ЗАДАНИЕ:
Обновите строки от строки с «Image resolution: width=1389» до строки с «Action: pyautogui.click(x=1239, y=104)» включительно: замените «Spanish» на «French», а всё остальное оставьте как есть.

ДАННЫЕ:
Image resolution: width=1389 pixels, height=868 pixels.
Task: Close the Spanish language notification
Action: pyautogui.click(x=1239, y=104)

==

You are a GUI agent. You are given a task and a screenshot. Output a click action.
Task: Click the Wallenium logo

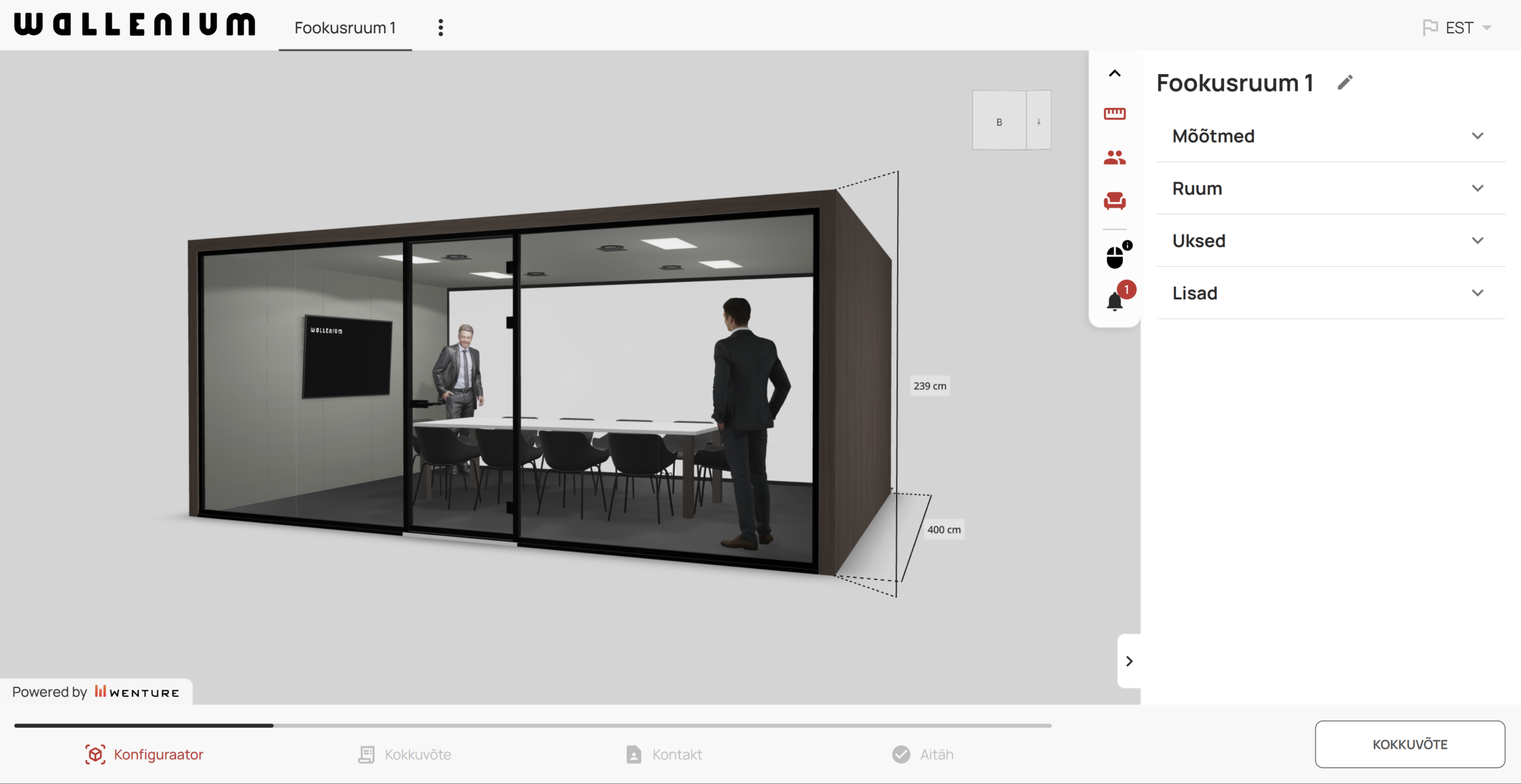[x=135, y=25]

ОТВЕТ НИЖЕ:
Image resolution: width=1389 pixels, height=868 pixels.
Task: Close the French language notification
Action: pyautogui.click(x=1239, y=104)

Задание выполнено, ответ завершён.